A new $350,000 grant from the Michigan Health Endowment Fund will help Muskegon Area Public School students grow and eat healthier foods.
Officials say, it’s a constant battle to get kids to eat more fruits and vegetables, and for many students in Muskegon County, the school lunch they receive in the cafeteria is the healthiest meal that boy or girl will eat that day.
Dan Gorman is the Creating Healthy Schools Muskegon County grant coordinator; he also serves as the and as food service director for Montague Area Public Schools and North Muskegon Public Schools.
“From a nutrition standpoint, we are probably better than any other venue from where kids get their meals normally; even home, for I would say 90 percent,” Gorman said. “But that doesn’t mean that we couldn’t be better.”
Gorman says however, that some programs designed to teach students the value of healthy eating habits have fallen flat in the past. He says, that’s because it is not enough to simply put healthy foods on a plate in front of a student.
“They have to eat it,” Gorman said. “And to do that, they have to form a relationship with the food.”
One way to form that relationship with healthy foods, Gorman says are school gardens.
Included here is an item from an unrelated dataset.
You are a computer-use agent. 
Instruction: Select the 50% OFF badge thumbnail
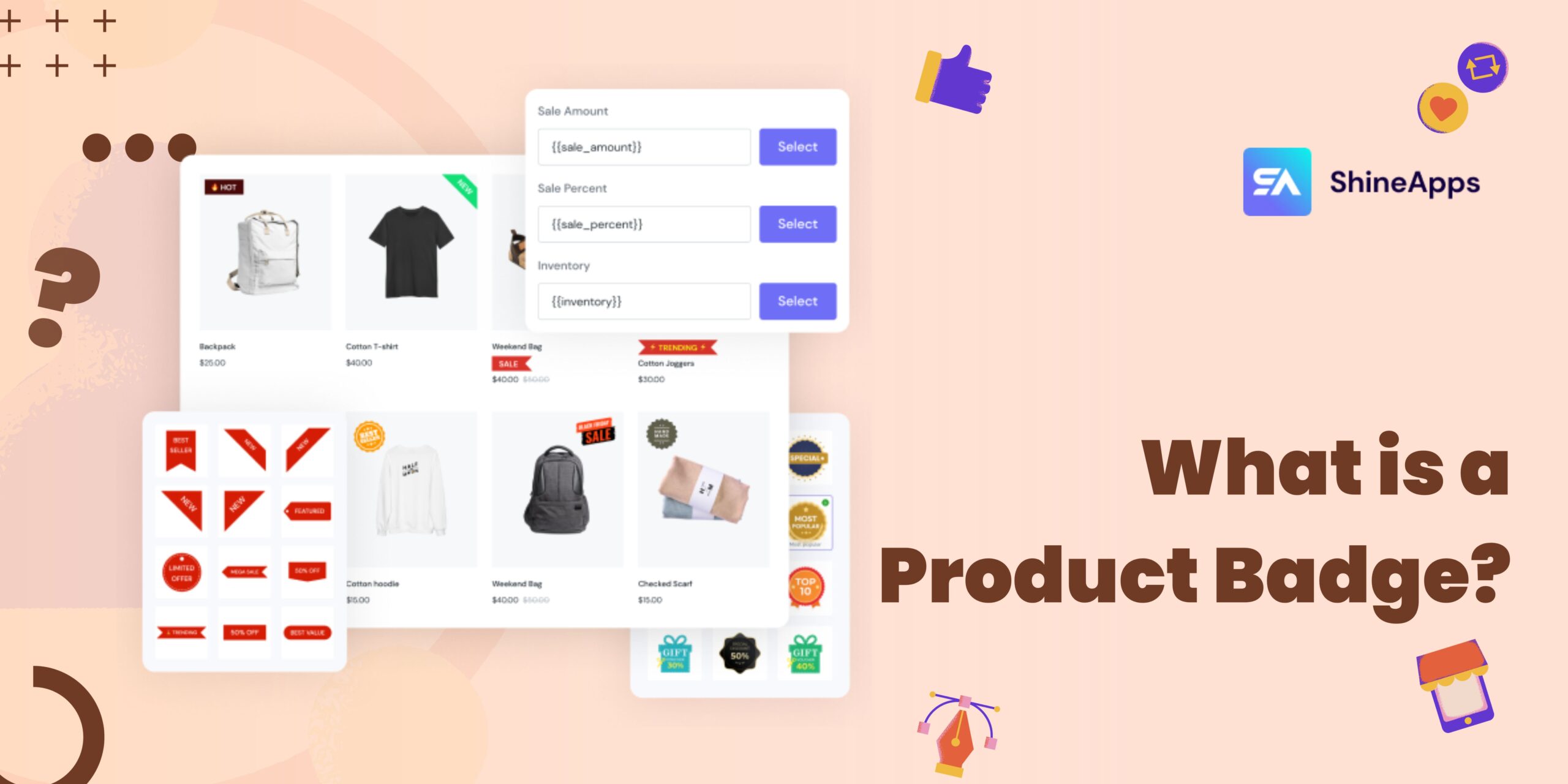[x=308, y=572]
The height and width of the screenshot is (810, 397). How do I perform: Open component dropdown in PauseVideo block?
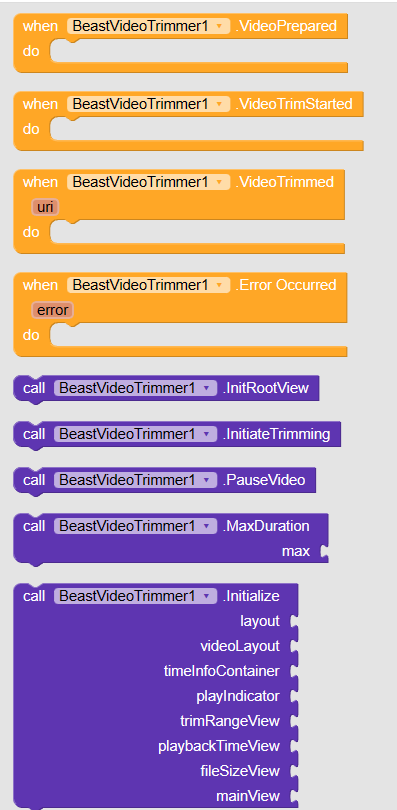point(135,480)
As part of the grant Whitehall public schools has installed a hoop house to grow fruits and vegetables year round.
“If a student grows green peppers and red peppers in their school garden, when they see it in their cafeteria, they are going to eat it.”
Another method Gorman says, is putting students in leadership positions that promote healthy foods, as their peers are more likely to follow lead of their friends over an adult telling them to eat their vegetables.